Reservisten im Einsatz

junge welt 14. Mai 2007

Bundeswehr soll G-8-Gipfel schützen. Nicht nur teuer, sondern auch verfassungswidrig
Von Ulrich Sander

Ohne Abstimmung im Bundestag wird die »Parlamentsarmee« in ein weiteres Land zu einem Kampfeinsatz entsandt: Nach Mecklemburg-Vorpommern. Der verfassungswidrige Einsatz im Innern anläßlich des G-8-Gipfels kostet die Steuerzahler laut Pressemeldungen zehn Millionen Euro – zusätzlich zu einem gewaltigen Rüstungsetat. Und er kostet Freiheitsrechte der Bürger. Die Gewerkschaften, einst führend im Kampf gegen die Notstandsgesetze und Bundeswehreinsätze im Innern, schweigen – oder beteiligen sich wie die Polizeigewerkschaft führend an der Hysterie gegen Demonstranten.

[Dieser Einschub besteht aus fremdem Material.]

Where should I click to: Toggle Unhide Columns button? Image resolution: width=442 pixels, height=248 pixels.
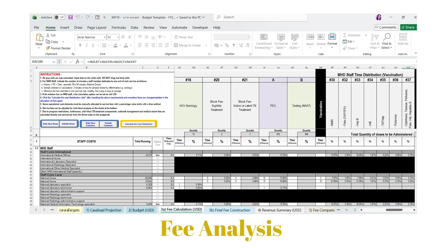tap(108, 124)
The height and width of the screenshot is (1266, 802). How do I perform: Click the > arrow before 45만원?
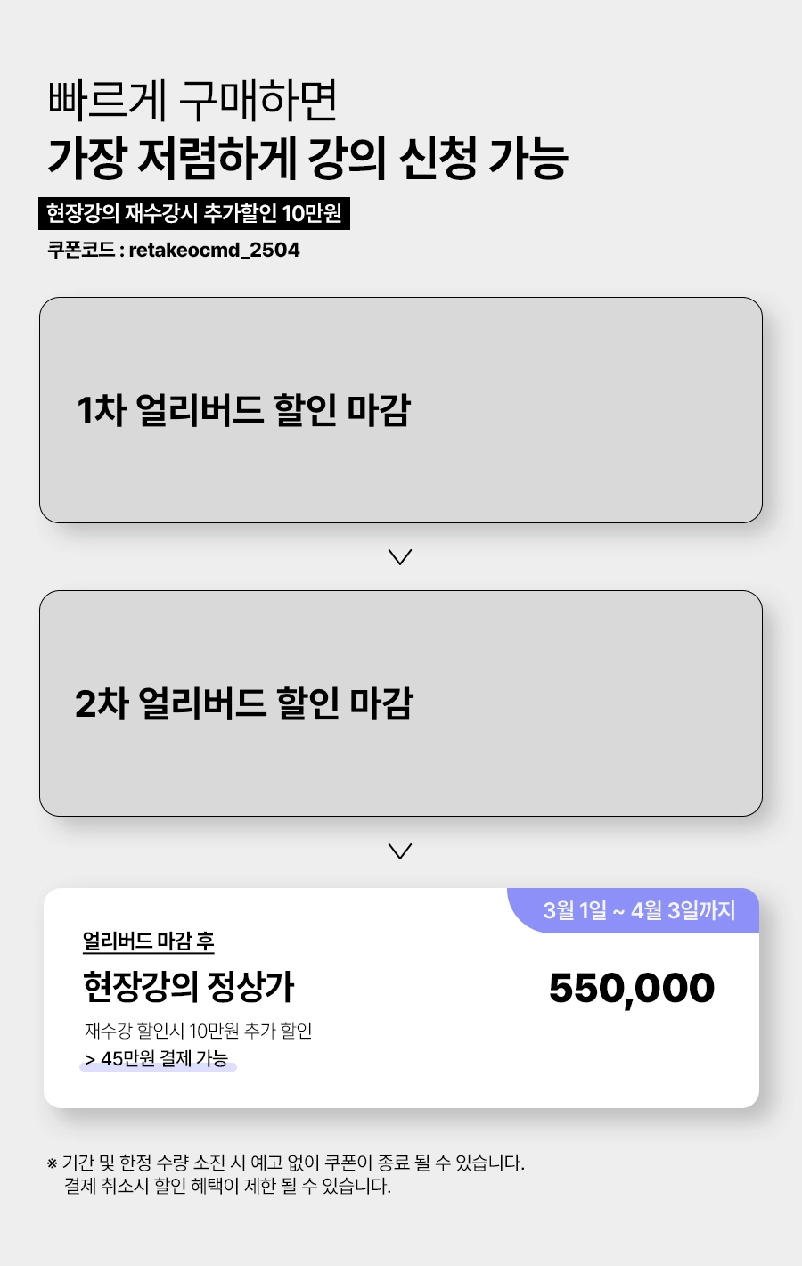point(90,1060)
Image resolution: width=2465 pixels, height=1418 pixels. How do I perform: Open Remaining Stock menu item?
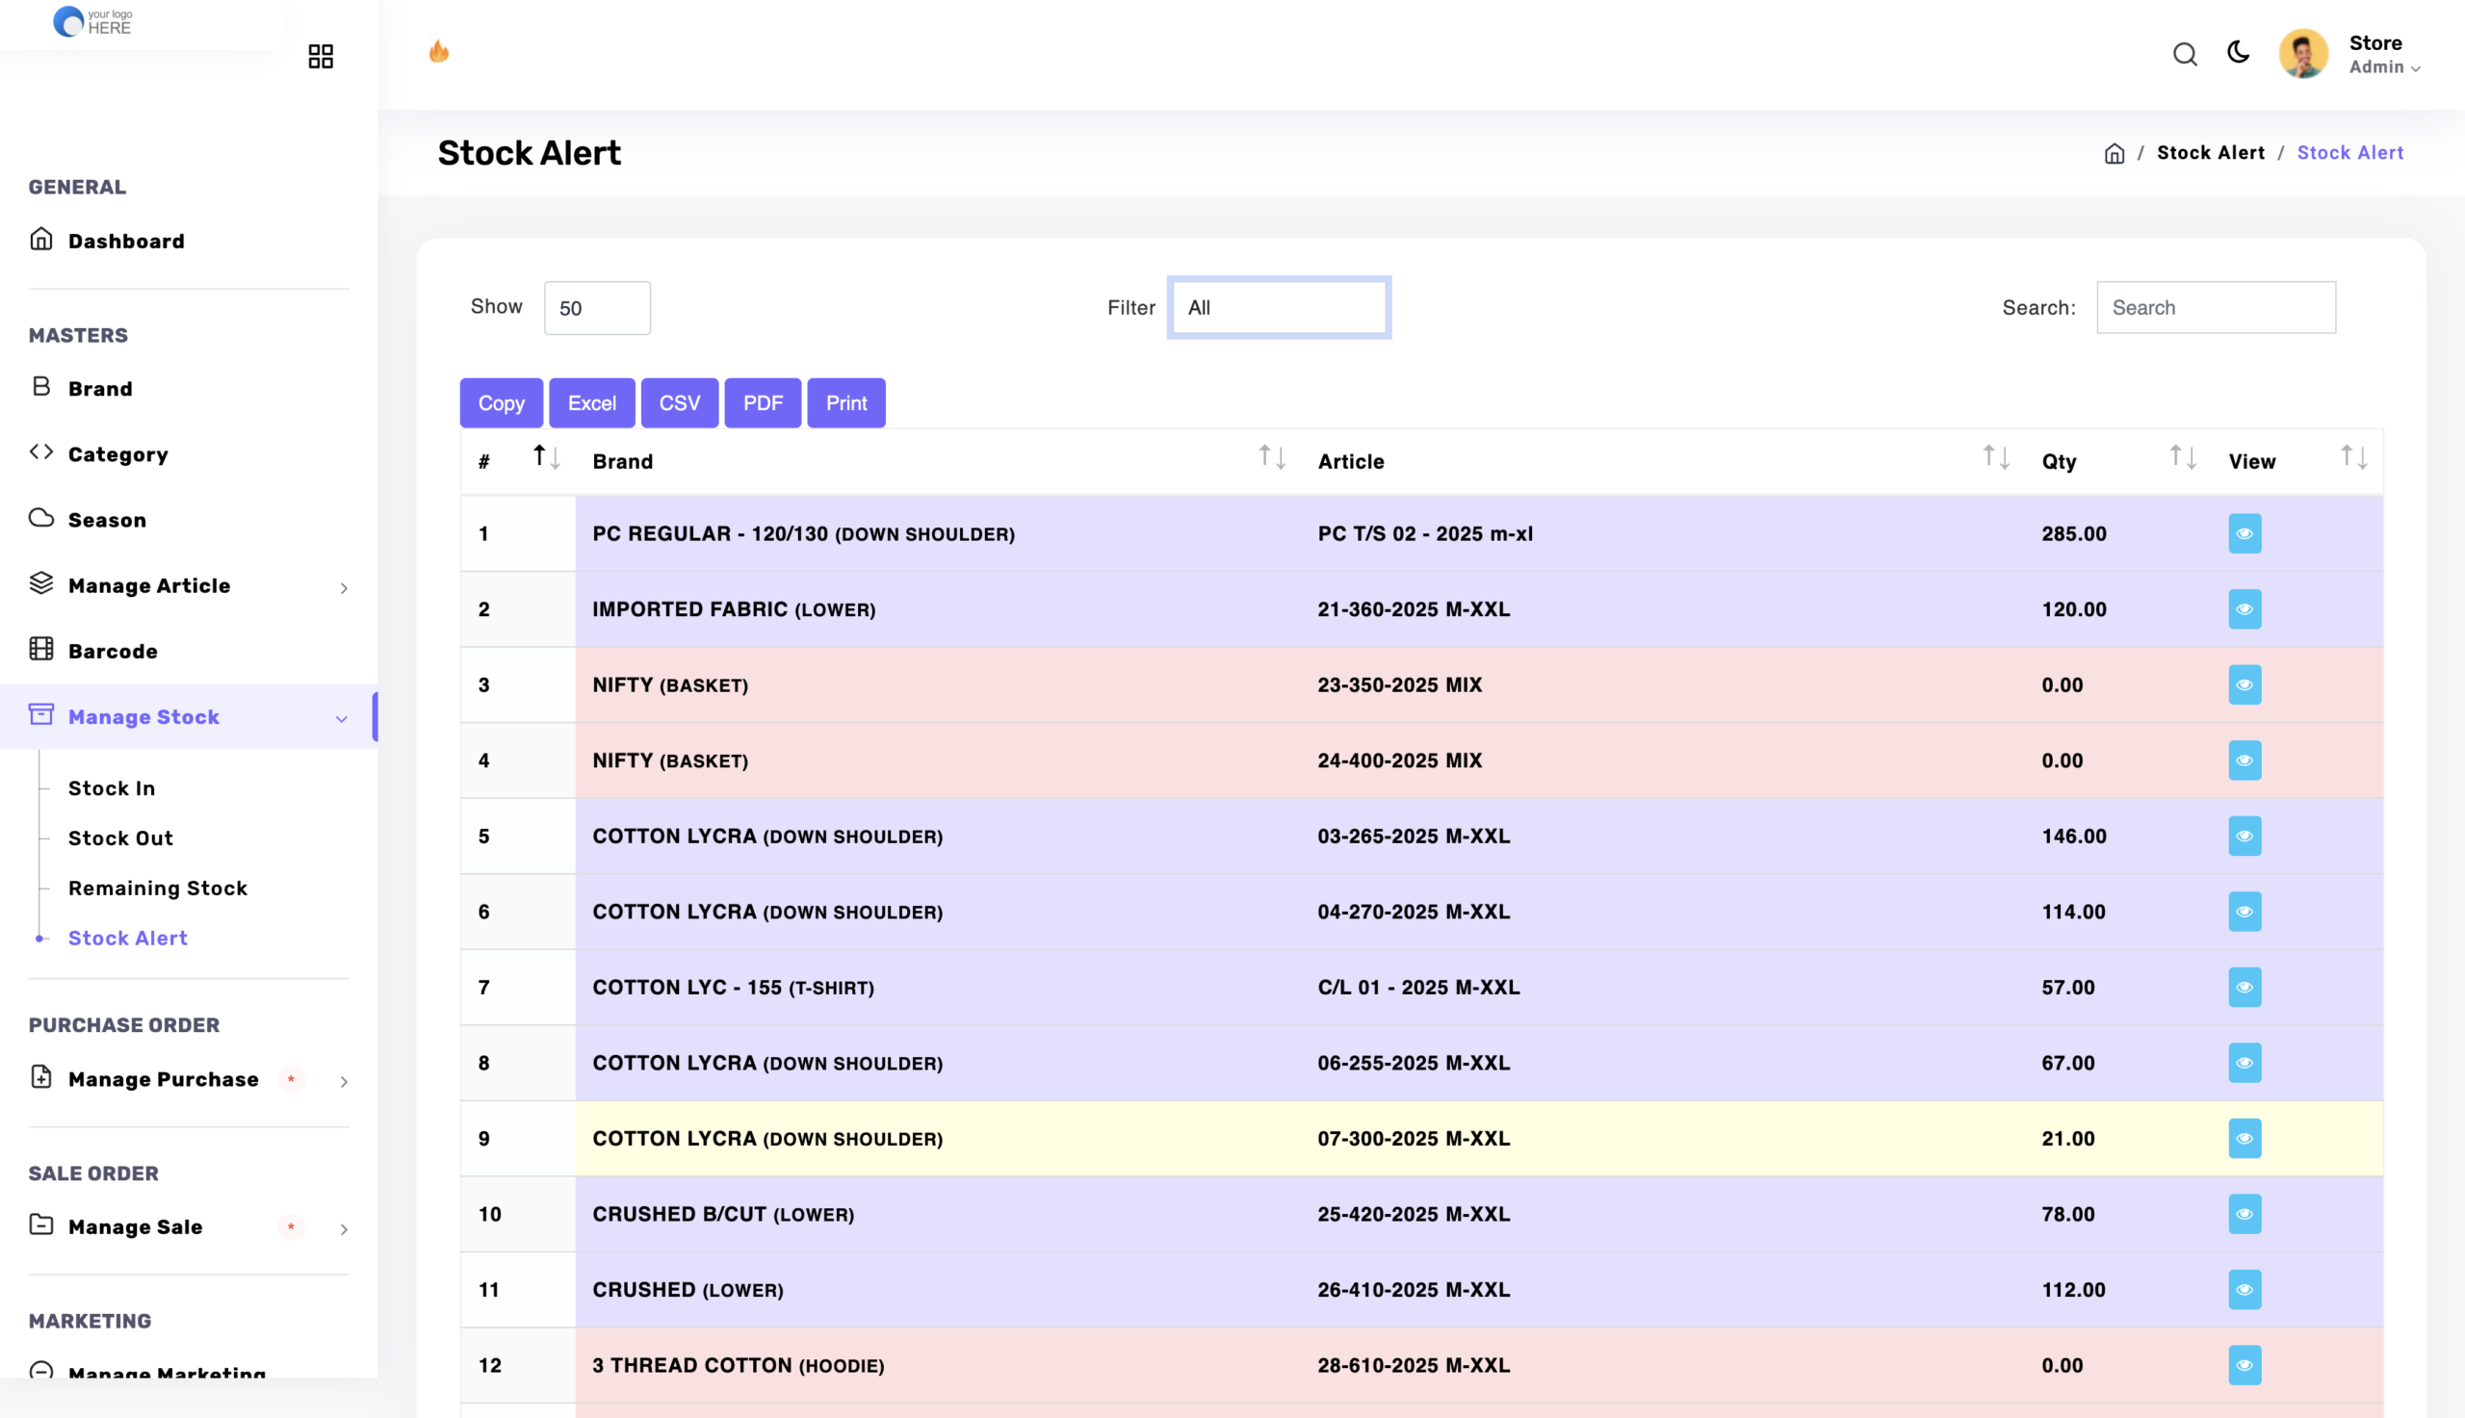pyautogui.click(x=158, y=888)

In Bundeswehrblättern wie Information für die Truppe wird seit Jahren auf den Inlandseinsatz »gegen den Terror«, zum Beispiel gegen »Chaosgruppen wie z. B. die Gruppe der Globalisierungsgegner« (IfdT 3/2002) eingestimmt. Per Reservistengesetz vom Februar 2005 wurden noch unter der SPD-Grünen-Bundesregierung über eine Million ehemalige Soldaten zusätzlich für die »Zivil-Militärische Zusammenarbeit ZMZ Inneres«, das heißt für den Einsatz im Innern, bereitgestellt. Man hatte einfach das Reservistenalter von 45 Jahren auf 60 aufgestockt. Nach welchen Maßstäben die Bundeswehr ihre Einsätze gegen die Bevölkerung des besetzten Landes ausrichtet, wird in dem Buch »Geheime Krieger« des rechtsextremen Generals a. D. und ehemaligen KSK-Kommandeurs Reinhard Günzel ausgeplaudert. Es sind die Maßstäbe der Wehrmachts-Antiterroreinheit Division Brandenburg. Die »Brandenburger« waren unter anderem im Juni 1941 in Lwow/Lemberg dabei, als 7000 Juden in wenigen Stunden von deutschen und ukrainischen Wehrmachtsangehörigen ermordet wurden.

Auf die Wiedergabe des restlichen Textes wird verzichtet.